(Dataset entries)
════

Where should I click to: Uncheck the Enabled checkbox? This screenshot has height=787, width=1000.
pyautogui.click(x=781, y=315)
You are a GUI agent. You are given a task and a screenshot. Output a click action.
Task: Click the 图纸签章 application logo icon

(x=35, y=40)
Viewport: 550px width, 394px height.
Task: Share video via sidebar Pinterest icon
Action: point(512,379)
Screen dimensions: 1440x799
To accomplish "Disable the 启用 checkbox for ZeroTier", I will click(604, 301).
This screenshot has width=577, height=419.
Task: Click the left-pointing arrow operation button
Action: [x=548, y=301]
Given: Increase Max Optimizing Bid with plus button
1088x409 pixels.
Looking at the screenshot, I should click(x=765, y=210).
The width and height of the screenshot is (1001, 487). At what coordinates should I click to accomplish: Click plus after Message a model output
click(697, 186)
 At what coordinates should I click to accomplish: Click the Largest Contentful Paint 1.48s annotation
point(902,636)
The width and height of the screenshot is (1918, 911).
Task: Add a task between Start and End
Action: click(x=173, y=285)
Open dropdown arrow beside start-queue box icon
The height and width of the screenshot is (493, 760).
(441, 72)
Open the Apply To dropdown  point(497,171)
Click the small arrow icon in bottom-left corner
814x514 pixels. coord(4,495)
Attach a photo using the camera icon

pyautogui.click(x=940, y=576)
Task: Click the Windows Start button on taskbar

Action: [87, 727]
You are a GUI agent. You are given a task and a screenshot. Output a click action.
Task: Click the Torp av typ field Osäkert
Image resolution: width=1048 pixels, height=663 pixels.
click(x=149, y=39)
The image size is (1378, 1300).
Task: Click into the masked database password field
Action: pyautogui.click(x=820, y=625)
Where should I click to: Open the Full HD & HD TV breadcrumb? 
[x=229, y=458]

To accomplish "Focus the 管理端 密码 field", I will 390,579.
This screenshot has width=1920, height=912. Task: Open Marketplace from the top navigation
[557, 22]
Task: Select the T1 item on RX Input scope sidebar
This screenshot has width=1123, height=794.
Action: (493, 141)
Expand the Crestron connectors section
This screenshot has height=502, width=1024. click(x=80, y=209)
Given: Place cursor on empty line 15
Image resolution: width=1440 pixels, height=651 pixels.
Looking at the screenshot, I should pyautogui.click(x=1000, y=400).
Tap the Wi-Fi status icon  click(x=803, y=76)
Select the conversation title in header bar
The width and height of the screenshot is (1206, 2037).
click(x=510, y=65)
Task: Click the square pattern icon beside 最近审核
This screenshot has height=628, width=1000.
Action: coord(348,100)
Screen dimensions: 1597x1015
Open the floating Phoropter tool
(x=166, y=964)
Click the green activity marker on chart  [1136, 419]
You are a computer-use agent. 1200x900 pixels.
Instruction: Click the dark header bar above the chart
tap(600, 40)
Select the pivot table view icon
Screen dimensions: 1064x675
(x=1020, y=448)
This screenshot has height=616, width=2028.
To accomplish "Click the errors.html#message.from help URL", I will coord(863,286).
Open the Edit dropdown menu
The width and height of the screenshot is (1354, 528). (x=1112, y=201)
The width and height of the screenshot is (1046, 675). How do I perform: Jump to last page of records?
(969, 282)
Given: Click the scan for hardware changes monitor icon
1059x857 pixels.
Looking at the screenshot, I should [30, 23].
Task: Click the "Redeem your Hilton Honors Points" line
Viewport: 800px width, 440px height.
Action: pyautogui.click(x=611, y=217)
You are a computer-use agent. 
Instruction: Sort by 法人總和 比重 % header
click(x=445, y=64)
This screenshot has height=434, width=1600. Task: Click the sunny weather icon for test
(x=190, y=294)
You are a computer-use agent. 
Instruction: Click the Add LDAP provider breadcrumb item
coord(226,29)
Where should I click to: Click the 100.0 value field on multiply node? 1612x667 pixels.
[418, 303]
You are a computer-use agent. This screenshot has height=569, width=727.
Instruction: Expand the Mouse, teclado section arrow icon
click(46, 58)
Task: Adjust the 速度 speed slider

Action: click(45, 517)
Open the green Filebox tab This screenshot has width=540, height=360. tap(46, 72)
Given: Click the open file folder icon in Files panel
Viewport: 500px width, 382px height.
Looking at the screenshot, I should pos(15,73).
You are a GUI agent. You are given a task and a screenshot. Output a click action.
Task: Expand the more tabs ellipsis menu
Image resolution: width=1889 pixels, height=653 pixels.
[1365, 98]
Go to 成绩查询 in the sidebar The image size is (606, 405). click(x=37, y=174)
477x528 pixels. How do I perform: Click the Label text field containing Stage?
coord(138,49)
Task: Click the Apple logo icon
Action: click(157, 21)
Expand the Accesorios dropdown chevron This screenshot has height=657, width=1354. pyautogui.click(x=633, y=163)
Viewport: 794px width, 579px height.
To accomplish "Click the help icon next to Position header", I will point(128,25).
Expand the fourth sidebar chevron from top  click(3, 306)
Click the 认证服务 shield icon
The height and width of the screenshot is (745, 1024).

════

= Exercise prompt =
What is needed is an exact copy of every entry.

= Response for this exercise =
Where should I click to: Uncheck the Enabled checkbox? This screenshot has height=787, width=1000.
pyautogui.click(x=781, y=315)
You are a GUI agent. You are given a task and a screenshot. Output a click action.
Task: Click the 图纸签章 application logo icon

(x=35, y=40)
Viewport: 550px width, 394px height.
Task: Share video via sidebar Pinterest icon
Action: point(512,379)
Screen dimensions: 1440x799
To accomplish "Disable the 启用 checkbox for ZeroTier", I will click(604, 301).
This screenshot has width=577, height=419.
Task: Click the left-pointing arrow operation button
Action: [x=548, y=301]
Given: Increase Max Optimizing Bid with plus button
1088x409 pixels.
Looking at the screenshot, I should click(x=765, y=210).
The width and height of the screenshot is (1001, 487). At what coordinates should I click to accomplish: Click plus after Message a model output
click(697, 186)
 At what coordinates should I click to accomplish: Click the Largest Contentful Paint 1.48s annotation
point(902,636)
The width and height of the screenshot is (1918, 911).
Task: Add a task between Start and End
Action: click(x=173, y=285)
Open dropdown arrow beside start-queue box icon
The height and width of the screenshot is (493, 760).
(441, 72)
Open the Apply To dropdown  point(497,171)
Click the small arrow icon in bottom-left corner
814x514 pixels. coord(4,495)
Attach a photo using the camera icon

pyautogui.click(x=940, y=576)
Task: Click the Windows Start button on taskbar

Action: [87, 727]
You are a GUI agent. You are given a task and a screenshot. Output a click action.
Task: Click the Torp av typ field Osäkert
Image resolution: width=1048 pixels, height=663 pixels.
click(x=149, y=39)
The image size is (1378, 1300).
Task: Click into the masked database password field
Action: pyautogui.click(x=820, y=625)
Where should I click to: Open the Full HD & HD TV breadcrumb? 
[x=229, y=458]

To accomplish "Focus the 管理端 密码 field", I will 390,579.
This screenshot has width=1920, height=912. Task: Open Marketplace from the top navigation
[557, 22]
Task: Select the T1 item on RX Input scope sidebar
This screenshot has width=1123, height=794.
Action: (493, 141)
Expand the Crestron connectors section
This screenshot has height=502, width=1024. click(x=80, y=209)
Given: Place cursor on empty line 15
Image resolution: width=1440 pixels, height=651 pixels.
Looking at the screenshot, I should pyautogui.click(x=1000, y=400).
Tap the Wi-Fi status icon  click(x=803, y=76)
Select the conversation title in header bar
The width and height of the screenshot is (1206, 2037).
click(x=510, y=65)
Task: Click the square pattern icon beside 最近审核
This screenshot has height=628, width=1000.
Action: coord(348,100)
Screen dimensions: 1597x1015
Open the floating Phoropter tool
(x=166, y=964)
Click the green activity marker on chart  [1136, 419]
You are a computer-use agent. 1200x900 pixels.
Instruction: Click the dark header bar above the chart
tap(600, 40)
Select the pivot table view icon
Screen dimensions: 1064x675
(x=1020, y=448)
This screenshot has height=616, width=2028.
To accomplish "Click the errors.html#message.from help URL", I will coord(863,286).
Open the Edit dropdown menu
The width and height of the screenshot is (1354, 528). (x=1112, y=201)
The width and height of the screenshot is (1046, 675). How do I perform: Jump to last page of records?
(969, 282)
Given: Click the scan for hardware changes monitor icon
1059x857 pixels.
Looking at the screenshot, I should [30, 23].
Task: Click the "Redeem your Hilton Honors Points" line
Viewport: 800px width, 440px height.
Action: pyautogui.click(x=611, y=217)
You are a computer-use agent. 
Instruction: Sort by 法人總和 比重 % header
click(x=445, y=64)
This screenshot has height=434, width=1600. Task: Click the sunny weather icon for test
(x=190, y=294)
You are a computer-use agent. 
Instruction: Click the Add LDAP provider breadcrumb item
coord(226,29)
Where should I click to: Click the 100.0 value field on multiply node? 1612x667 pixels.
[418, 303]
You are a computer-use agent. This screenshot has height=569, width=727.
Instruction: Expand the Mouse, teclado section arrow icon
click(46, 58)
Task: Adjust the 速度 speed slider

Action: click(45, 517)
Open the green Filebox tab This screenshot has width=540, height=360. tap(46, 72)
Given: Click the open file folder icon in Files panel
Viewport: 500px width, 382px height.
Looking at the screenshot, I should pos(15,73).
You are a GUI agent. You are given a task and a screenshot. Output a click action.
Task: Expand the more tabs ellipsis menu
Image resolution: width=1889 pixels, height=653 pixels.
[1365, 98]
Go to 成绩查询 in the sidebar The image size is (606, 405). click(x=37, y=174)
477x528 pixels. How do I perform: Click the Label text field containing Stage?
coord(138,49)
Task: Click the Apple logo icon
Action: click(157, 21)
Expand the Accesorios dropdown chevron This screenshot has height=657, width=1354. pyautogui.click(x=633, y=163)
Viewport: 794px width, 579px height.
To accomplish "Click the help icon next to Position header", I will point(128,25).
Expand the fourth sidebar chevron from top  click(3, 306)
Click the 认证服务 shield icon
The height and width of the screenshot is (745, 1024).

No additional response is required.